In July the joint committee heard proposals from Beet Ireland and the sugar biorefinery group, both of which had compiled feasibility studies on a return to the industry. The latter estimates the revival would create as many as 5,000 jobs in the southeast, a prediction that has since been adapted as part of Sinn Féin’s job creation plan.

According to the feasibility study, 500 of those jobs would come from the construction of the new plant. When Greencore left the business in 2006 it took with it the infrastructure for sugar production and the Government has since made it clear that any venture to develop a facility would have to be financed in total by investors and interested parties to be viable.

Beet Ireland claims to have investors lined up for the construction of a new facility, which is estimates will cost about €400 million. Michael Hoey, the group’s chairman, says a “major investor” has already agreed to come on board, but there are also “a number of smaller investors that know this will be a very successful industry to bring back”. Their model will also include a co-operative element whereby beet growers pay for their quotas in the form of a bond.

Hoey believes a revitalised sugar beet industry will contribute to Ireland’s food exports, one of the few areas of the economy currently performing well. He says it’s in Europe’s interest to allow Ireland back into the market and adds that a proposed bioethanol production facility at the plant would contribute towards EU renewable energy targets.

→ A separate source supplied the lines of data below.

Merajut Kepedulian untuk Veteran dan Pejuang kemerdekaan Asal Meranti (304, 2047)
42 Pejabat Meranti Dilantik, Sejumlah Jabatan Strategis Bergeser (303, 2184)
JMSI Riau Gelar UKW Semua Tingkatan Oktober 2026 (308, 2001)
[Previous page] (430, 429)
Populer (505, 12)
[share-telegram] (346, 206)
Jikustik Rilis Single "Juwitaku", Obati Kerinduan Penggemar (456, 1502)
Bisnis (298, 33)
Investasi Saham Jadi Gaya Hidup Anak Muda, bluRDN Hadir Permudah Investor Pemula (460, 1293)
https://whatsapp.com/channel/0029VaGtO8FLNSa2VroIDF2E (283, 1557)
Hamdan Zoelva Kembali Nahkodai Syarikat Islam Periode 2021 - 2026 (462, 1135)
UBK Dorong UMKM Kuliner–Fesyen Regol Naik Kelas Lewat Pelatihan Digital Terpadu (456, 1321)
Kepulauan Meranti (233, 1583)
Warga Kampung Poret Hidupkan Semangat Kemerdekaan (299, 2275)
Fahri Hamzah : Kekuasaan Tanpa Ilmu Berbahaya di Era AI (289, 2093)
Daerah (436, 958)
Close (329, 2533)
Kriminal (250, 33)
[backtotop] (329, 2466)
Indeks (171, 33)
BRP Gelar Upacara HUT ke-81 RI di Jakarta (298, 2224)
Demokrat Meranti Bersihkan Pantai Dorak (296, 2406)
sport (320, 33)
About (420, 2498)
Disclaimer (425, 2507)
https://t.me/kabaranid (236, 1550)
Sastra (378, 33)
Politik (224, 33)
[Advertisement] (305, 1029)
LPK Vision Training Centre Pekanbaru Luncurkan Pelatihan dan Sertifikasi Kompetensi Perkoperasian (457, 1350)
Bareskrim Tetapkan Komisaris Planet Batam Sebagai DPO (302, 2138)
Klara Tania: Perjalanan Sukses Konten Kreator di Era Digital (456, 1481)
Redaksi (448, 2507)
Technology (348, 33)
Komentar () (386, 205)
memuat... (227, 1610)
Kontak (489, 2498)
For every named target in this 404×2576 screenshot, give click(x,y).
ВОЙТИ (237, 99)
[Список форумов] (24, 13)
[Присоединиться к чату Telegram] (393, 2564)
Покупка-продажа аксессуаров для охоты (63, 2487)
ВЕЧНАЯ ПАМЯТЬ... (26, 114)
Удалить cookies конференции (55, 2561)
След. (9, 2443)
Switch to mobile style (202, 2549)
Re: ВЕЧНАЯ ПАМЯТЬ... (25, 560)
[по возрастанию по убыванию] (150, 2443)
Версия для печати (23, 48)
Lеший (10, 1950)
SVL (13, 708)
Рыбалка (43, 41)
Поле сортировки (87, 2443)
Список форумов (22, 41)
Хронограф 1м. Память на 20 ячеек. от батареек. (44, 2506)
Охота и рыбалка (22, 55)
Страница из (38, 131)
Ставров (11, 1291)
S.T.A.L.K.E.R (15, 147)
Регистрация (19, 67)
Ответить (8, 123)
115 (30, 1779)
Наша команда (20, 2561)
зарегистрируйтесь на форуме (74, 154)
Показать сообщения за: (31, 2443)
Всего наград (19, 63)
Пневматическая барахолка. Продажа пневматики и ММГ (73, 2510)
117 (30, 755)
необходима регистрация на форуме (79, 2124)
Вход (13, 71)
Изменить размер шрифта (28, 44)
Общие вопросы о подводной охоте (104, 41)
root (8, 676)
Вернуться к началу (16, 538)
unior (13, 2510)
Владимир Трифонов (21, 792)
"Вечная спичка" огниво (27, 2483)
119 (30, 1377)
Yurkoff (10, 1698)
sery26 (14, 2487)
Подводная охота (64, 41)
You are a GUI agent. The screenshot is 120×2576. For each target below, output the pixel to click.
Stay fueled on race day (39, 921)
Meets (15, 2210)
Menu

But the European resistance is political, with EU member states that have benefited from the new regime lobbying to maintain the status quo beyond 2015. Last week at the farm council meeting in Brussels a majority of member states refused to back down on a demand that the commission extend sugar quotas until 2020.

Ireland against

Fourteen member states want to see quotas prolonged. Ireland is among a minority against the proposal, as is Slovenia, which last week said an extension would be “totally unacceptable”. It, too, wants to re-enter the now booming sugar industry and has said if the quotas are not lifted, there should be “an appropriate solution for those member states that had abolished their sugar beet production”.

For Mairéad McGuinness MEP, this means offering Ireland a quota to allow it back into the market. Although she acknowledges that Ireland accepted compensation to withdraw from the market and, as such, has no strong claim for re-entry, she says “we’re making very small steps” towards future inclusion.

Negotiations may become more complicated next year when Ireland holds the EU presidency and won’t want to appear to act disproportionately in its own interest. But nonetheless McGuinness remains “more optimistic than I have been in the past”.

Bittersweet end Sugar infrastructure gone

In 2006 Greencore plc accepted EU compensation to relinquish its sugar quota and in effect brought the Irish sugar industry to an end.

According to the CSO, sugar beet was worth €60 million to the Irish economy in 2005. Beet Ireland estimates we spend €200 million a year on sugar imports.

Although farmers still grow the crop for fodder, there is no longer any sugar infrastructure in Ireland. Estimates suggest a new production facility will cost between €350 and €400 million and create as many as 5,000 jobs.

Sugar sells for between €700 and €800 a tonne, well above the minimum price of €500 a tonne at which Irish production is viable.

The Government has voiced its support for proposals to re-establish the industry if investors provide the capital for the new facility.

The task now for Irish politicians is to convince Europe to either abolish quotas in 2015, as originally planned, or grant Ireland a quota if the regime is to be extended.

Beet Ireland is looking for 250,000 tonnes. The total European quota is 13.3 million tonnes.